Sunday, February 25, 2007

New computing setup: Apple + Google

A Mac book enters my daily routine and brings about a major change of my software habits.


People who know me know that I have been a long time Linux user (since 1995, more or less). But when my faithful Linux PC started showing signs of aging (with some upgrades, I had been using the same machine for 5 years) I decided to expand the search to other platforms. The major problems with Linux were related to speeding up my photographic workflow and managing a growing collection of pictures, the trouble in handling moderately exotic hardware such as my digitizing tablet, the lack of key software like desktop search. Linux handles poorly each of these tasks. Moreover, I wanted to get a laptop, and the only way to avoid paying for a useless copy of Windows seemed to be buying an apple machine. Linux laptops are overpriced and switching to windows was not an option. Apple laptops have excellent design, but are little pricey and not record-setting on battery life. Moreover they offer decent backward compatibility with my old computing environment being based on a Unix-like core. Finally, they come with a good photo management program, iphoto, beautifully executed desktop search (spotlight) and, as I found only after the fact, can make the most of my digitizing table.

So I settled for a refurbished 15' Mac book pro Core Duo with 1GB of RAM and 92 GB disk. From my old setup, I recovered a 22" CRT monitor (a wonderful IBM p260 with a trinitron core, the mac doesn't like it too much as far as color calibration is concerned) a couple of USB hubs and card readers, a BenQ projector and a Wacom graphire digitizing tablet. I also added a free wireless router from Fon. The digitizing tablet can be used as an alternative pointing device but also to enter sketches and even text in many applications.

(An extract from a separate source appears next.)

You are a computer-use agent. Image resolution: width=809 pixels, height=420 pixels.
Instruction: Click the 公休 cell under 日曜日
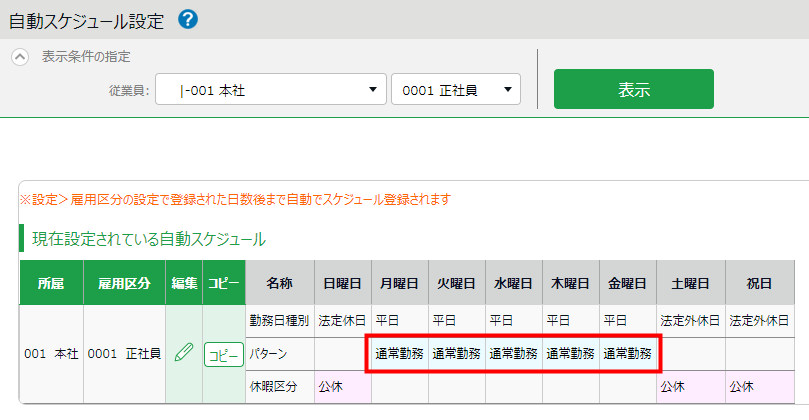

Iphoto proved to be a blessing, augmented with the Gimp for more advanced editing work and Google/picasaweb for photo sharing. Journler has become the choice for taking quick notes and documenting ideas and projects, because of its ability to accept different media like equations from latexit and sketches from the built in OS X ink sketchpad and the tagging features and integration with spotlight search. Latexit is a blessing because it allows me to edit equations in the latex language I am familiar with and use to write paper. The equations are exported in pdf, which makes several applications able to accept them, but the pdf can be pasted back into latexit for further editing thanks to some incantation I can not explain. This brings to the next point, since the open source Impress showed to be way too buggy to be usable, so i forked the money for Apple's keynote, which not only accepts said equations as well, but also uses the dual monitor features in a very valuable way. Moving equations seamlessly between my notes, papers and presentations is my personal version of the squaring of the circle. Itunes handles music and podcasts satisfactorily, which beforehand had been off limits for my desktop machine. I use Apple Mail sporadically, preferring gmail, and likewise I use google reader reserving Vienna only for long stretches of offline reading. Too much has been said of gmail and reader, but I'd like to point out the availability on the laptop and on my PDA/phone, a treo 650, which allows to have a consistent view of one's data from either device (which means that I have to mark a message read only once). The browser is firefox but after adding too many interesting extensions I think the speed and stability is not what it should be. The open source Calc is good enough for my spreadsheet needs. Missing sync provides good integration between the treo and Apple application like Addressbook and calendar, and also moves a bunch of pictures and podcasts to the telephone's card. Emacs, Vlc, Google Earth and Google Video Player complete the picture, at least for this post. Maybe I will provide more details later.

The Googlification of my computing environment was already a strong trend before but has been furthered by the choice of picasaweb, which is very nice and plays well with iphoto, and the use of video chat in iChat, using google as a server. All in all, I think the switch to the Mac allowed me to get more out of my machine while simplifying other tasks, and I am so far happy with the choice. Google is also consistently providing the best web apps for me, and when it is not the integration with the rest and reliability win the day.